As computer systems, computer networks, and the data within, continue to grow, engineers fear that the blast radius of even a single component failure can have intense ramifications. Often, the bigger components powering the datacenters are the biggest risks, but the smaller component failures too can potentially be the cudgel, now that everything is twice its size.
In this Delegate Roundtable – Managing the Blast Radius as System Components Get Bigger – recorded in Santa Clara, California at the recent Storage Field Day event, Stephen Foskett and the attending panel of delegates sat down to dissect this premise, and brainstorm ways to limit the scope of impact.
While on one hand, computer processes have shrunken in size, and form factors have lost dimensions, on the other hand, CPUs have gained more cores and we have some of the largest networks in the history. And data inflation – that has been the most staggering of all. The growing size and scale of things thickens the impacts of outages and failures, causing a growing anxiety around the blast radius of such events. Case in point, the epic Amazon outages.
These outages have had multiple causes, but they all had wide-spread impact.
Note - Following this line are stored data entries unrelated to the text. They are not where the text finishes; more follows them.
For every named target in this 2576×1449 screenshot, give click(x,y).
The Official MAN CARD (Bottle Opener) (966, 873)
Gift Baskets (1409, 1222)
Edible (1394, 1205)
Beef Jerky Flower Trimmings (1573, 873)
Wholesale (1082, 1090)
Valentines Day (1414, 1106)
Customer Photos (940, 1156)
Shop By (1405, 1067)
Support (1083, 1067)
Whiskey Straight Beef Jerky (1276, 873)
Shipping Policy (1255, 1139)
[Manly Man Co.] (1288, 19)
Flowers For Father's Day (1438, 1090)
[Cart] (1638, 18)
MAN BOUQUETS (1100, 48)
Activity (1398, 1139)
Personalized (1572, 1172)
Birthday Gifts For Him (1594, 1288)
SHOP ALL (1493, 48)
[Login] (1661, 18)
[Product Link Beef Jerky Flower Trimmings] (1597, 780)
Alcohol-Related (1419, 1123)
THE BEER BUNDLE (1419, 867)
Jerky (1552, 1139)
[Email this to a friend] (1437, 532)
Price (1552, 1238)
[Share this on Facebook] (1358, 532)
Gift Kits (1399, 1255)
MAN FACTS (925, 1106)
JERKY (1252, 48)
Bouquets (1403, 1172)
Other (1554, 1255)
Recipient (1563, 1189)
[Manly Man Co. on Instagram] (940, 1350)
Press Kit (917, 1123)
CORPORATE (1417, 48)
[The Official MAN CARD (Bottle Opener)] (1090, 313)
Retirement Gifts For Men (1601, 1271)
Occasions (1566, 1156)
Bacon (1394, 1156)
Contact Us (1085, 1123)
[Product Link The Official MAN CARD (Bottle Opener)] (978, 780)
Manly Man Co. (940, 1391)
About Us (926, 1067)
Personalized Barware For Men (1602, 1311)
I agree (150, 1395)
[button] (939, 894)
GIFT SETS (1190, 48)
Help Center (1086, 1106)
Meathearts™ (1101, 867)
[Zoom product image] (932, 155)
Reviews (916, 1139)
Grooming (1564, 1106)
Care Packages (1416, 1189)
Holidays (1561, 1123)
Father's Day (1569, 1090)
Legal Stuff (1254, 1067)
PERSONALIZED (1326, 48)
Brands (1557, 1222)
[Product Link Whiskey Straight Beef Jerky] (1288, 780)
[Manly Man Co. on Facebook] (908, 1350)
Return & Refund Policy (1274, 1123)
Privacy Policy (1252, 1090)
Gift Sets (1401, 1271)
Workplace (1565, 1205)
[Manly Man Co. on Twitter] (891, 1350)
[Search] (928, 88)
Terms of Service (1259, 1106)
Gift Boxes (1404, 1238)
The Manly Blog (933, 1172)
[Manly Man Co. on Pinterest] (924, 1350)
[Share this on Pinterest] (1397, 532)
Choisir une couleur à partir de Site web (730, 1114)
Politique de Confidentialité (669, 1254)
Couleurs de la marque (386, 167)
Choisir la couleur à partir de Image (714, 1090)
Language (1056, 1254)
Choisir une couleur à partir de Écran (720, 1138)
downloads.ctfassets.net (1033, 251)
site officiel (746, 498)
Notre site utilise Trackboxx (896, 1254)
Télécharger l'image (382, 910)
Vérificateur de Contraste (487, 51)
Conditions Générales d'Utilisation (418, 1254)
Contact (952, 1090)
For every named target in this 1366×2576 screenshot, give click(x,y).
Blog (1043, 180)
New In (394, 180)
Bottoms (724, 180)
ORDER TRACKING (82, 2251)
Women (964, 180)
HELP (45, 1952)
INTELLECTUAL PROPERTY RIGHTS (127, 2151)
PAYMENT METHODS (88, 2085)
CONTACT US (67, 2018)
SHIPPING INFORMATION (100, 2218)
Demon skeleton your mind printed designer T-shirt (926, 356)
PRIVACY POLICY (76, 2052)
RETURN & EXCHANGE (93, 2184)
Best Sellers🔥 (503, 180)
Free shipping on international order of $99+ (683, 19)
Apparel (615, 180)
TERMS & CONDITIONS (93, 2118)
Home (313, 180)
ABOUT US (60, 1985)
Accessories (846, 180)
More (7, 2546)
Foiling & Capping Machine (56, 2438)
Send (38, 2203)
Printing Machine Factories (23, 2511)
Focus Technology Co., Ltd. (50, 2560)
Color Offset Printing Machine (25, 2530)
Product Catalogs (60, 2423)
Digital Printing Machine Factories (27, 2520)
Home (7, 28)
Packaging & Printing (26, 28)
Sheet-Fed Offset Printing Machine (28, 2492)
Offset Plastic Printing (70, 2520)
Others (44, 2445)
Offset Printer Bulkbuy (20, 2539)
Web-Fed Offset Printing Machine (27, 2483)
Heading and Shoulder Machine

In the light of the succession of recent events, it is clear that major outages are hugely disruptive, not just for the immediate businesses that sustain them, but customer businesses and individuals. What is a matter of a few websites going down for a few couple hours translates to thousands of users being cut off from big parts of the internet, not to mention the dire effects on industries like the stock market, banking or healthcare.
And the nightmare doesn’t stop there. A few hours off of the internet would have been a small price to pay, but the impact of an outage frequently tends to cascade from one service to other – affecting innumerable far-removed services – causing widespread problems. This results in more than momentary chaos or unhappy customers – it costs big businesses billions of dollars in losses.
Through a Different Lens
Enrico Signoretti opines that the problem is a bit different than how it is perceived. As data grows exponentially in volume, in support of that, storage system capacity has gone up to avoid bottlenecks. But that is unrelated to the blast radius. Engineers have always had to worry about the blast radius, even when things weren’t at this scale. According to him, the bigger concern is how fast can something be rebuilt if it’s broken. Given the growing service level expectations, the least time it takes to get things back up, the fewer zeros get added to the net loss.
Glenn Dekhayser posited a differing point of view. According to him, the real problem is “the upfront architecture of the system”. Back when it was only a small amount of data, backing up was easier. But in 2022, companies are dealing with petabytes of data, and backing up that amount of data requires them to have multiple copies in disparate environments. That raises two concerns –economics, and sustainability.
A Common Concern
While the panel was divided on their positions on the blast radius, they all concurred where the real challenge is. It’s not about a component failure or the size of it. It’s how fast things can be restored after you lose an array in a region.
Circling back to the topic at hand Moderator, Stephen Foskett raised the question that was at the heart of the discussion- is the blast radius of a bigger system actually bigger than that of a smaller system?
While the answer is evident – the blast radius is in fact bigger now – the reason he cites for that is “enterprises haven’t kept up with the growth of capacity. Essentially our systems are objectively bigger today and that’s driven by external factors and economics that have more to do with the vendors and the producers of those components and the limits of the system architecture, than they have with the use of data.”
Frederic Van Haren ties it to the workloads and what they demand. Today’s workloads, be it data analytics or a less demanding kind, ask a lot more out of the infrastructure than those before, he said.
Dekhayser explains that with data sprawl in full swing, companies have petabytes of data stored in arrays. When one such array goes down, the blast radius of that event gets significantly larger if that exact same data is not stored in another array in another region, and if that data can’t be moved fast enough over a network to bring up a new array. At the current state, that could take months.
Richard Kenyan says “Storage is no longer the bottleneck – it’s the rest of the infrastructure.” He reminded the panel that today high speed networks are inexplicably expensive. Small businesses can’t afford it, and even the bottom Fortune 500 companies don’t have access to it.
It is clear that the blast radius today is a lot bigger than it used to be, even if in an adjusted way. That’s all the reason why containment of that radius needs a lot more attention and work. When nearly anything from undetectable defects to silent errors can shut the whole system off and send ripple effects across the board, it communicates the message that we need to find more ways to limit that impact. Even though all conditions are not ideal, we now know that there are a lot of factors staring us in the face that can each contribute to accomplish that end.